:: DATA SHOWN ::

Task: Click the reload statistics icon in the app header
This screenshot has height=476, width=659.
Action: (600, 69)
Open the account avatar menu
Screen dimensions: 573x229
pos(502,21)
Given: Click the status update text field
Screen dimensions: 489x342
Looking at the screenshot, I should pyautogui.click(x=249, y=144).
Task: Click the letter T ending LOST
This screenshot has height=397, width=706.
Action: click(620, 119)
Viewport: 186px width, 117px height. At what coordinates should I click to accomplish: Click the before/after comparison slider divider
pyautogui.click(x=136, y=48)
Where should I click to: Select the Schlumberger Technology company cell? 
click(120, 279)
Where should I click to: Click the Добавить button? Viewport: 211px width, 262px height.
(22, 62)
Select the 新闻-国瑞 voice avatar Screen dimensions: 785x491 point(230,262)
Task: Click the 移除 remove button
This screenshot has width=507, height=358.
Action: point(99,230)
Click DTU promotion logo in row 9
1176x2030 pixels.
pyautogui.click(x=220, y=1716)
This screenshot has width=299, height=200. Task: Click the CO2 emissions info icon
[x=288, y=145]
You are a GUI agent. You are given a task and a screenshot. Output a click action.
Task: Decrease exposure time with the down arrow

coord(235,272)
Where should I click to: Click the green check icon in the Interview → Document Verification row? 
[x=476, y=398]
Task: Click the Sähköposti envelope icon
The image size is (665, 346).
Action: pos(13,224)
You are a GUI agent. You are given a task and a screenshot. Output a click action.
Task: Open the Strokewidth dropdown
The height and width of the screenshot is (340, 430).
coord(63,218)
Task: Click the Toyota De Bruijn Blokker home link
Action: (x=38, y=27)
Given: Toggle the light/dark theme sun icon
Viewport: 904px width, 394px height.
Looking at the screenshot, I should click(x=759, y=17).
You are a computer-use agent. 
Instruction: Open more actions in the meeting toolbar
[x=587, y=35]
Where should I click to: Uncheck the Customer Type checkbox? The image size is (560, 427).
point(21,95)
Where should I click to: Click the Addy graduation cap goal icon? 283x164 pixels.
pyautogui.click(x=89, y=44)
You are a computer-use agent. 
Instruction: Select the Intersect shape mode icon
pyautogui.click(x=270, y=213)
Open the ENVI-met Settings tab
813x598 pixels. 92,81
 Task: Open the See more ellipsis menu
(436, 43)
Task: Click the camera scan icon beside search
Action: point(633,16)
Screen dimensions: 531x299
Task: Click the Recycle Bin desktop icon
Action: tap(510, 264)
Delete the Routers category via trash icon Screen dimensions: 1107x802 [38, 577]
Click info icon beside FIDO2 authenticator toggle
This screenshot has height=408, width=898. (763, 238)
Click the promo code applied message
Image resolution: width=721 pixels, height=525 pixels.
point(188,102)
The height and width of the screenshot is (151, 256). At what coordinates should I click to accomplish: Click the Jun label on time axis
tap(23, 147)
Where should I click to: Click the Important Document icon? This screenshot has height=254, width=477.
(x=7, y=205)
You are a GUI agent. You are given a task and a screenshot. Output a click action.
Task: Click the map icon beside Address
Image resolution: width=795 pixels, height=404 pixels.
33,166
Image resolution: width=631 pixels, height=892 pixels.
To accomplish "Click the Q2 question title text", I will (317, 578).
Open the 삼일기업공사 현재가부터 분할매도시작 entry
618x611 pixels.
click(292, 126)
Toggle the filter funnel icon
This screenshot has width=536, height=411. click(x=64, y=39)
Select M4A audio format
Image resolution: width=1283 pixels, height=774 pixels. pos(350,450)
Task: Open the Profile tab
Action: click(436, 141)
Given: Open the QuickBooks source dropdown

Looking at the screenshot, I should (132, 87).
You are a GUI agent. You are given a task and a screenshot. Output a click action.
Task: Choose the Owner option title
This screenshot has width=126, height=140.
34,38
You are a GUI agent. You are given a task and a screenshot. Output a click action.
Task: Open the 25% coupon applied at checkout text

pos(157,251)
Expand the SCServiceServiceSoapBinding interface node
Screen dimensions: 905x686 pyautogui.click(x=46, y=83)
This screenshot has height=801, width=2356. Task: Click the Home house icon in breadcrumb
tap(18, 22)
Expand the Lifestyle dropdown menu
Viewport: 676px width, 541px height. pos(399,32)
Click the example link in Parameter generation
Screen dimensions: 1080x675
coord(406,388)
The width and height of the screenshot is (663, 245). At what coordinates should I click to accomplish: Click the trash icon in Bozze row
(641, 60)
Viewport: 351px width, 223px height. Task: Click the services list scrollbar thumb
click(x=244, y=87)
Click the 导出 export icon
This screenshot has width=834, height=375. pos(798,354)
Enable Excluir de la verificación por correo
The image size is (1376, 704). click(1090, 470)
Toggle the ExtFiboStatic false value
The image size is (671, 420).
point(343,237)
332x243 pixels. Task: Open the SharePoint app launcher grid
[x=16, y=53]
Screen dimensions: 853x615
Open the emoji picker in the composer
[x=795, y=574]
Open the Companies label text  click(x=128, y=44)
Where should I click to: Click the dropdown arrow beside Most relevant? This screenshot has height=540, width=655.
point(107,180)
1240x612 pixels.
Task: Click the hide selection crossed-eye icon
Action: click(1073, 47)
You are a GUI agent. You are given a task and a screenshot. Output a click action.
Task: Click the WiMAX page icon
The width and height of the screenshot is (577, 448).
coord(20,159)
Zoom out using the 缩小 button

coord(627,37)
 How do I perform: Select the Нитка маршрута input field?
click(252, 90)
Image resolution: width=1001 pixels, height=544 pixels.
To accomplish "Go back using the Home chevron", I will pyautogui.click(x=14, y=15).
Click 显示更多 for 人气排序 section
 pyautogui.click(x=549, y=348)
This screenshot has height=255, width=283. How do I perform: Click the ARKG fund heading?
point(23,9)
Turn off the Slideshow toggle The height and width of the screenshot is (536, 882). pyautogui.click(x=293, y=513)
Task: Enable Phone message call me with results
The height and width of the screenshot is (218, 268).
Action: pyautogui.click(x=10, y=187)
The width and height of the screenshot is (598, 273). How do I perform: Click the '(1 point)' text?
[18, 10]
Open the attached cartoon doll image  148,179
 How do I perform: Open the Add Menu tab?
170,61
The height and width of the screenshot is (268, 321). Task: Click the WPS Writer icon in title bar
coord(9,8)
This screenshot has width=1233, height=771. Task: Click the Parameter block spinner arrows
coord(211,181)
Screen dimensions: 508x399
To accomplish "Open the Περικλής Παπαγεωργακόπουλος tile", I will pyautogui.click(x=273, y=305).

:::

WHAT IS REQUIRED –
Only the lines above starting at the line that holds "Click the 导出 export icon" and ending at the line that holds "Screen dimensions: 853x615" are to be repeated, exactly and in full.

TASK OUTPUT –
Click the 导出 export icon
This screenshot has width=834, height=375. pos(798,354)
Enable Excluir de la verificación por correo
The image size is (1376, 704). click(1090, 470)
Toggle the ExtFiboStatic false value
The image size is (671, 420).
point(343,237)
332x243 pixels. Task: Open the SharePoint app launcher grid
[x=16, y=53]
Screen dimensions: 853x615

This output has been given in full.